Le développement de la filière sésame pose la question de sa promotion auprès des sénégalais, le produit n’entrant pas traditionnellement dans les habitudes de consommation. L’Ugan s’associe aux centres de formation professionnels afin de promouvoir son utilisation dans l’enseignement des métiers de la restauration.
Situation au Sénégal : Pourquoi introduire une nouvelle culture ?
Voilà plusieurs années que le sésame a attiré l’attention du gouvernement sénégalais et ce pour plusieurs raisons : ses avantages agronomiques (faible demande en intrants ; adapté à de faibles régimes pluvieux et à des sols relativement pauvres), ses avantages économiques (grande demande internationale et développement de la demande nationale) et finalement, pour le rôle qu’il peut jouer dans la sécurité alimentaire du pays notamment via la diversification des produits consommés.
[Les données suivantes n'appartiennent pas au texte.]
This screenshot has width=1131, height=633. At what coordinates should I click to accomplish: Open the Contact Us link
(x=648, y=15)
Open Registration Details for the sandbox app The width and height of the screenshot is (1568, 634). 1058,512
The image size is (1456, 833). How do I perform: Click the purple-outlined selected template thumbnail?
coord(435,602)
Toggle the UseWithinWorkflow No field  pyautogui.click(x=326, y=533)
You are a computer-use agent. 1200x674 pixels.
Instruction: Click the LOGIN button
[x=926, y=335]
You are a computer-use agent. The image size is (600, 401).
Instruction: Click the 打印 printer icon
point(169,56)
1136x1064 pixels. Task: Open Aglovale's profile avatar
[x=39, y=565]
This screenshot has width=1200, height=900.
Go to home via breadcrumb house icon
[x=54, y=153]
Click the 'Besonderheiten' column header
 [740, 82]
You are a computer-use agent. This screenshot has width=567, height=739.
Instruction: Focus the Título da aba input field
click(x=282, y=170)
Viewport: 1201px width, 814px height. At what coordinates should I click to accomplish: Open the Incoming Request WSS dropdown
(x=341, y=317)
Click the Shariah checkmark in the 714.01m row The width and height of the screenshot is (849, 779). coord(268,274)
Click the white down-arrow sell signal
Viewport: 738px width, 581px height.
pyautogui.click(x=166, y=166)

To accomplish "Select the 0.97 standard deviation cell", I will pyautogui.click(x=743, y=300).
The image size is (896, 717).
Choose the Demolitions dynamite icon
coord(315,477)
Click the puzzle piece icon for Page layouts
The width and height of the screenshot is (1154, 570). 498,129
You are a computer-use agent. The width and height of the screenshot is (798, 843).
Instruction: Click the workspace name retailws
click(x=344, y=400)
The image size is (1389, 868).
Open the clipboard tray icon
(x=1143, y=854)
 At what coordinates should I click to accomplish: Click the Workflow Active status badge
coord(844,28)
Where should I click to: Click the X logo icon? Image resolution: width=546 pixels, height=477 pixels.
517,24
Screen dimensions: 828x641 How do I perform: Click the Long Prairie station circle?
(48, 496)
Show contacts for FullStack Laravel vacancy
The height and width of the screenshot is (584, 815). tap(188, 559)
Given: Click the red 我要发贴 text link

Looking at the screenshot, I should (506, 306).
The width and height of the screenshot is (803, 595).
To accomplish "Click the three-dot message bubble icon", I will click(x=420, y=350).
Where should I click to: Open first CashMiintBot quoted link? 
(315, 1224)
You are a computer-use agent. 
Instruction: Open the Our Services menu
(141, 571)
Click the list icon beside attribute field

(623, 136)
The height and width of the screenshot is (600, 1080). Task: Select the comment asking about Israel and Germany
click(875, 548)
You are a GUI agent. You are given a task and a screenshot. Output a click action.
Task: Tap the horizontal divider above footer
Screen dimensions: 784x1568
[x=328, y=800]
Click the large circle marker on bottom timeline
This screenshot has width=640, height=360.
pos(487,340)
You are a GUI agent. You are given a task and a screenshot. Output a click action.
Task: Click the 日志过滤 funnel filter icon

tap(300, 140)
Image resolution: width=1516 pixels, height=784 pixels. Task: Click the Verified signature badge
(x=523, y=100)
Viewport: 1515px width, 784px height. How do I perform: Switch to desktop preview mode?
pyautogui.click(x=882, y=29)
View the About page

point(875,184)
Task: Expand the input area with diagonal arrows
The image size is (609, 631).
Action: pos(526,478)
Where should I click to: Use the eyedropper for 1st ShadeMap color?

Son développement se justifie d’autant plus que les habitudes alimentaires sénégalaises sont fortement discutées suite aux variations de prix des denrées habituelles d’une part mais surtout suite à la multiplication des problèmes de santé recensés tant chez les adultes que chez les enfants. Ces problèmes s’expliquant principalement par une alimentation peu variée ainsi qu’une consommation excessive d’huile de faible qualité et de sucre.
C’est dans ce contexte que l’Union des groupements associés du Niombato (Ugan) s’est spécialisée dans la production et la transformation du sésame. Si le niveau de production nationale est très variable d’une année à l’autre (11 096 t sur 26 111 ha en 2009 et 6 831 t sur 17. 262 ha en 2010) , l’Ugan, elle, augmente sa production d’année en année, passant de 136,5 tonnes sur 418 ha en 2008 à 460 tonnes sur 1 192 ha en 2011.
Fiche technique
Sésame (Sesamum indicum) : plante oléagineuse de la famille des Pédaliacées.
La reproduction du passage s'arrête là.